Posts

LLM-based Distributed Code Generation and Cost-Efficient Execution in the Cloud

The advancement of Generative Artificial Intelligence (AI), particularly Large Language Models (LLMs), is reshaping the software industry by automating code generation. Many LLM-driven distributed processing systems rely on serial code generation constrained by predefined libraries, limiting flexibility and adaptability. While some approaches enhance performance through parallel execution or optimize edge-cloud distributed processing for specific domains, they often overlook the cost implications of deployment, restricting scalability and economic feasibility across diverse cloud environments. This paper presents DiCE-C, a system that eliminates these constraints by starting directly from a natural language query. DiCE-C dynamically identifies available tools at runtime, programmatically refines LLM prompts, and employs a stepwise approach—first generating serial code and then transforming it into distributed code.
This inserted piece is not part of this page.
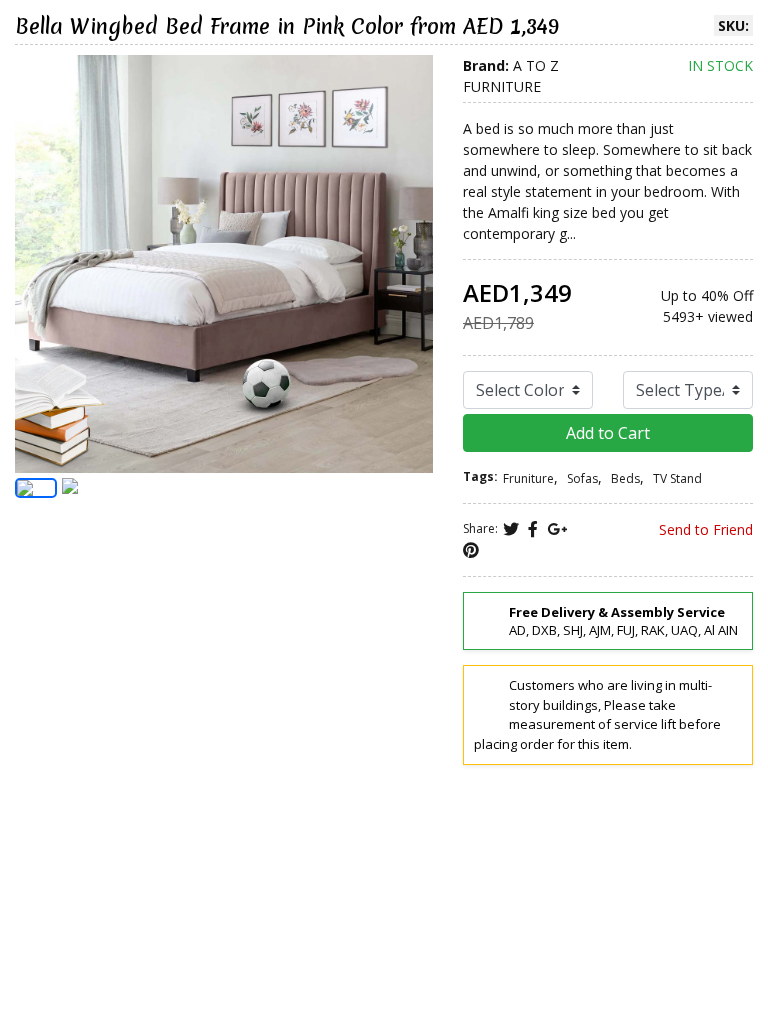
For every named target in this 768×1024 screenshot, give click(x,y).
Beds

This adaptive methodology enables efficient distributed execution without dependence on specific libraries. By leveraging high-level parallelism at the Application Programming Interface (API) level and managing API execution as services within a Kubernetes-based runtime, DiCE-C reduces idle GPU time and facilitates the use of smaller, cost-effective GPU instances. Experiments with a vision-based insurance application demonstrate that DiCE-C reduces cloud operational costs by up to 72% when using smaller GPUs (A6000 and A4000 GPU machines vs. A100 GPU machine) and by 32% when using identical GPUs (A100 GPU machines). This flexible and cost-efficient approach makes DiCE-C a scalable solution for deploying LLM-generated vision applications in cloud environments.
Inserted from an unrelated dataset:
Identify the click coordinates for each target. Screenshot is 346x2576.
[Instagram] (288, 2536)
DiCE-M: Distributed Code Generation and Execution for Marine Applications – An Edge-Cloud Approach

Edge computing has emerged as a transformative technology that reduces application latency, improves cost efficiency, enhances security, and enables large-scale deployment of applications across various domains. In environmental monitoring, systems such as MegaSense[49], use low-cost sensors to gather and process real-time air quality data through edge-cloud collaboration, highlighting the critical role of edge computing in enabling scalable, efficient solutions. Similarly, marine science increasingly requires real-time processing and analysis of marine data from remote, resource-constrained environments. In this paper, we extend the power of edge computing by integrating it with Generative Artificial Intelligence(GenAI),specifically large language models (LLMs), to address challenges in marine science applications. We propose DiCE-M (Distributed Code generation and Execution for Marine applications), a robust system that uses LLM to generate distributed code for marine applications and then utilizes a runtime to efficiently execute it on an edge+cloud computing infrastructure. Specifically, DiCE-M leverages edge computing to execute lightweight AI models locally on unmanned surface vehicles(USVs)while offloading complex tasks to the cloud, thus balancing computational load and enabling realtime monitoring in marine environments. We use marine litter identification as an example application to demonstrate the utility of DiCE-M. Our results show that DiCE-M reduces latency by more than 2X when marine litter is not detected and cuts cloud computing costs by more than half compared to traditional cloud-based approaches. By selectively cropping and transmitting relevant image portions, DiCE-M further improves bandwidth efficiency, making it a reliable and cost-effective solution for deploying AI-driven applications on resource-constrained USVs in dynamic marine environments.

ECO-LLM: LLM-based Edge Cloud Optimization

AI/ML techniques have been used to solve systems problems, but their applicability to customize solutions on-the-fly has been limited. Traditionally, any customization required manually changing the AI/ML model or modifying the code, configuration parameters, application settings, etc. This incurs too much time and effort, and is very painful. In this paper, we propose a novel technique using Generative Artificial Intelligence (GenAI) technology, wherein instructions can be provided in natural language and actual code to handle any customization is automatically generated, integrated and applied on-the-fly. Such capability is extremely powerful since it makes customization of application settings or solution techniques super easy. Specifically, we propose ECO-LLM (LLM-based Edge Cloud Optimization), which leverages Large Language Models (LLM) to dynamically adjust placement of application tasks across edge and cloud computing tiers, in response to changes in application workload, such that insights are delivered quickly with low cost of operation (systems problem). Our experiments with real-world video analytics applications i.e. face recognition, human attributes detection and license plate recognition show that ECO-LLM is able to automatically generate code on-the-fly and adapt placement of application tasks across edge and cloud computing tiers. We note that the trigger workload (to switch between edge and cloud) for ECO-LLM is exactly the same as the baseline (manual) and actual placement performed by ECO-LLM is only slightly different i.e. on average (across 2 days) only 1.45% difference in human attributes detection and face recognition, and 1.11% difference in license plate recognition. Although we tackle this specific systems problem in this paper, our proposed GenAI-based technique is applicable to solve other systems problems too.